(Collected data entries)
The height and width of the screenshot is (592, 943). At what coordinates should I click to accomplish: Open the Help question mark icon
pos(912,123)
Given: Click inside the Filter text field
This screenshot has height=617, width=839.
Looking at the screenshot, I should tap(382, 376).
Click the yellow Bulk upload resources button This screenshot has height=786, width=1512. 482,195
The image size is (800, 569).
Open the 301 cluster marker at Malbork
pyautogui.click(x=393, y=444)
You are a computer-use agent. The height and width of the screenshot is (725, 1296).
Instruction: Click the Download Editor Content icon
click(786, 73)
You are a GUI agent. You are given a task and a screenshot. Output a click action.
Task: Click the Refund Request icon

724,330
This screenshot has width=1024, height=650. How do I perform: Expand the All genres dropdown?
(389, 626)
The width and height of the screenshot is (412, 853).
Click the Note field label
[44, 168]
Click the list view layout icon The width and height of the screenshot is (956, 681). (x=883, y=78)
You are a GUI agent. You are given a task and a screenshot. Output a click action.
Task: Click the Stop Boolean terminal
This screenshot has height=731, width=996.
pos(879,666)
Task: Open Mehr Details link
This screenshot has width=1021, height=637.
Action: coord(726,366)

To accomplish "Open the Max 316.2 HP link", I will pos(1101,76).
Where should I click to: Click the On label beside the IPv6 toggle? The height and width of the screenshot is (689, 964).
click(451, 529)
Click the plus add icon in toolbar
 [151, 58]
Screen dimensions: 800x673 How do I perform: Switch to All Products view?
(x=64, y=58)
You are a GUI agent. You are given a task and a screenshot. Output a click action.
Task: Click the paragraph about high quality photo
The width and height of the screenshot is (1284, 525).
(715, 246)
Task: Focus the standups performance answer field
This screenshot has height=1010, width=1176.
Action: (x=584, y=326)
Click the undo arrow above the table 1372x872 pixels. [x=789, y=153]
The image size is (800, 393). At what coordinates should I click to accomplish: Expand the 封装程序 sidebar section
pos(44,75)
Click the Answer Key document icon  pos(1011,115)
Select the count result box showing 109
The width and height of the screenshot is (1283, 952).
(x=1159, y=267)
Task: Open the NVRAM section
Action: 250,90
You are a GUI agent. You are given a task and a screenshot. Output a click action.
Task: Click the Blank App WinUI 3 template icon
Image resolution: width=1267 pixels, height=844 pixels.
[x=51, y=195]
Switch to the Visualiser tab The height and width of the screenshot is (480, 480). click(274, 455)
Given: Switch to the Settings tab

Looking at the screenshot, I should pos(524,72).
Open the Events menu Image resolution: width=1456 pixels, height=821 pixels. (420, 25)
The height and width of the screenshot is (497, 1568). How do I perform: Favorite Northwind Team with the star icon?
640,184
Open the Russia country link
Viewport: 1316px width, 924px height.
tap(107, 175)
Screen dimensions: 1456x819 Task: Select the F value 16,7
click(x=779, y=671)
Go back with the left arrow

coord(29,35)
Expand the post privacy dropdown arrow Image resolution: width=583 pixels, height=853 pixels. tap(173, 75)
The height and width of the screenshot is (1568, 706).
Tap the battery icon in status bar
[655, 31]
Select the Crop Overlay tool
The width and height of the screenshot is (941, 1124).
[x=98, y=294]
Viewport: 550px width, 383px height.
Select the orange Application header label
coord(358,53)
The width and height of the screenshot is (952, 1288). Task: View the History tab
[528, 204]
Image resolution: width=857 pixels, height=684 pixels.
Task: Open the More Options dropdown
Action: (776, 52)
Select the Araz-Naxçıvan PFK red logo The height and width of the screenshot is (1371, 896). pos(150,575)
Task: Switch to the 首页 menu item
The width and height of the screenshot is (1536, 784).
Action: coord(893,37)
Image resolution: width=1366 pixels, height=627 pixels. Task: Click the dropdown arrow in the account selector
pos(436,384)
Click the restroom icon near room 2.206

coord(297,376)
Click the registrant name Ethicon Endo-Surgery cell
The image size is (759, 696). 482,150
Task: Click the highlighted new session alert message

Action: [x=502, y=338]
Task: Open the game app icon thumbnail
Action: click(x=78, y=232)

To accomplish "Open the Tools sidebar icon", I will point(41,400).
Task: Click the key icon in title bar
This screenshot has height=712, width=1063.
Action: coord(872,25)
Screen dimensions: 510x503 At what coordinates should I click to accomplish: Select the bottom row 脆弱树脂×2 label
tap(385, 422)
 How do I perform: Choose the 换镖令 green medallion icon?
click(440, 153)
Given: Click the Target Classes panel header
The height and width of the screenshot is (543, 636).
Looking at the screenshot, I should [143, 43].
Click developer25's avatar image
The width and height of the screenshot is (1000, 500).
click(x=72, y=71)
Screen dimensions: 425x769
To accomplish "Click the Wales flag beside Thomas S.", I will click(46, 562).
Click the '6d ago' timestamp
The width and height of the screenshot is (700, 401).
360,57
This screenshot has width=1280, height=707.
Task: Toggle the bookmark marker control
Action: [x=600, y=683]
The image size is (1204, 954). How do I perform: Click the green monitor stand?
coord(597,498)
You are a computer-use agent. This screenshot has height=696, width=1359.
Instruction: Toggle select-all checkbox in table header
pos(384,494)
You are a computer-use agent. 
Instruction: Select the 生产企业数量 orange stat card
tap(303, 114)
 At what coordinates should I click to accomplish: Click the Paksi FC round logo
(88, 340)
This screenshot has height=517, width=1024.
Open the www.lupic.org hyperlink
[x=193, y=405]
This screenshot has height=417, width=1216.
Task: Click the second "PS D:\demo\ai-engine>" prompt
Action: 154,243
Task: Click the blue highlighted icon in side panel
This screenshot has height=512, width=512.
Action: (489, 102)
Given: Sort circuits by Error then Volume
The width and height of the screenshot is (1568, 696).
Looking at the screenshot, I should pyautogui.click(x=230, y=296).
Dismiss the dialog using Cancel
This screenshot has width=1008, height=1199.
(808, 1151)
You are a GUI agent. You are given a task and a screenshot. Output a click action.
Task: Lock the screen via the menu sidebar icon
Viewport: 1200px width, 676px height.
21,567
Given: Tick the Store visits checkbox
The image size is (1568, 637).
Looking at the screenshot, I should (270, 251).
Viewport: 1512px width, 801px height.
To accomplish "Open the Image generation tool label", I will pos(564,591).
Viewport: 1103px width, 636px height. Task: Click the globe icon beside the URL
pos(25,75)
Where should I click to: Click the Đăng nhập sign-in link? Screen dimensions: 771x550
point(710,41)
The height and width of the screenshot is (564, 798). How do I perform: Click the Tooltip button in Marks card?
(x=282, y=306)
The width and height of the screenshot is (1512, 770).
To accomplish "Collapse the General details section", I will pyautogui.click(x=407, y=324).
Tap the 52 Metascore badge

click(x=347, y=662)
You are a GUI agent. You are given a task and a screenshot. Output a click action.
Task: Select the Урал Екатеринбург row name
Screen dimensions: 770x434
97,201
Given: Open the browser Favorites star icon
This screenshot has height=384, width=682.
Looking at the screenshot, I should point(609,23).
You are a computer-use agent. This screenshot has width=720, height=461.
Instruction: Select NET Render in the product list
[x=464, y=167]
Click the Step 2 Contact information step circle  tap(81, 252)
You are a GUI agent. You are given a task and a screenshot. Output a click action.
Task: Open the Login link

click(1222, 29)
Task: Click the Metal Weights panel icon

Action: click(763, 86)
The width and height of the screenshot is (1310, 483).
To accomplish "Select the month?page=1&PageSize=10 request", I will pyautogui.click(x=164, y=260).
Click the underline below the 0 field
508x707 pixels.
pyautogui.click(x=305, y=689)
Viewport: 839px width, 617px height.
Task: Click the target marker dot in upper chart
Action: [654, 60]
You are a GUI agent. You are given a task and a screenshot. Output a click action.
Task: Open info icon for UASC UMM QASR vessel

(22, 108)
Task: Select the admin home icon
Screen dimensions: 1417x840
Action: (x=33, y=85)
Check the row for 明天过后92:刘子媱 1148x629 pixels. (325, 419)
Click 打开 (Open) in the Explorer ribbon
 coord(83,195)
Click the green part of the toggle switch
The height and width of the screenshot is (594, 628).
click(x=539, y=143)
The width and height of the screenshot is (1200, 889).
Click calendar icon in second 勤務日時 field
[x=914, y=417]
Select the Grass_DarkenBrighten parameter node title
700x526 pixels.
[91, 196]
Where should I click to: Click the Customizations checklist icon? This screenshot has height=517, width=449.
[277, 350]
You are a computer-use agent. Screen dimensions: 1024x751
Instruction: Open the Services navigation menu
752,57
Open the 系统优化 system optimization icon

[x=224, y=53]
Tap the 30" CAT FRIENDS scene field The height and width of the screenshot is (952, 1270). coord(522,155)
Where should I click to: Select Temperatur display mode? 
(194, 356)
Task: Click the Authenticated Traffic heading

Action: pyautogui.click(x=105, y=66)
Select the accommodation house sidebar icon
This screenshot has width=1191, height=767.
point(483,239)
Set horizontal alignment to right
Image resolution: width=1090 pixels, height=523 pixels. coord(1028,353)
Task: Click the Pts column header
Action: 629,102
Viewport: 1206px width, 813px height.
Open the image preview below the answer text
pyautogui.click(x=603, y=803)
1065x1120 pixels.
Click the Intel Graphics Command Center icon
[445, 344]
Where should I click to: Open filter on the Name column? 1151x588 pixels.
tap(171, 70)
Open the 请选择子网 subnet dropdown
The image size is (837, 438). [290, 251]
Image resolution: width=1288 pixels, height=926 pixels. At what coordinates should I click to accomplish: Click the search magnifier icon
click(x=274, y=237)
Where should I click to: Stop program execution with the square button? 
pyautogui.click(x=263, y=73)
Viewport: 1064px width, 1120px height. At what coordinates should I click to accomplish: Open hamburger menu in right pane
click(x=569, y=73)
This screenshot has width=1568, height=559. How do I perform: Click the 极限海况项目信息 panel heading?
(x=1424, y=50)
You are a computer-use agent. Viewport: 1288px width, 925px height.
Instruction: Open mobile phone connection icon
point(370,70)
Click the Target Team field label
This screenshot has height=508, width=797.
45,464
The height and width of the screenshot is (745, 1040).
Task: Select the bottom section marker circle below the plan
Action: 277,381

* What the task asks
Look through the entries above; find each line with the word "title" and copy it.

* Task response
Task: Click the key icon in title bar
Select the Grass_DarkenBrighten parameter node title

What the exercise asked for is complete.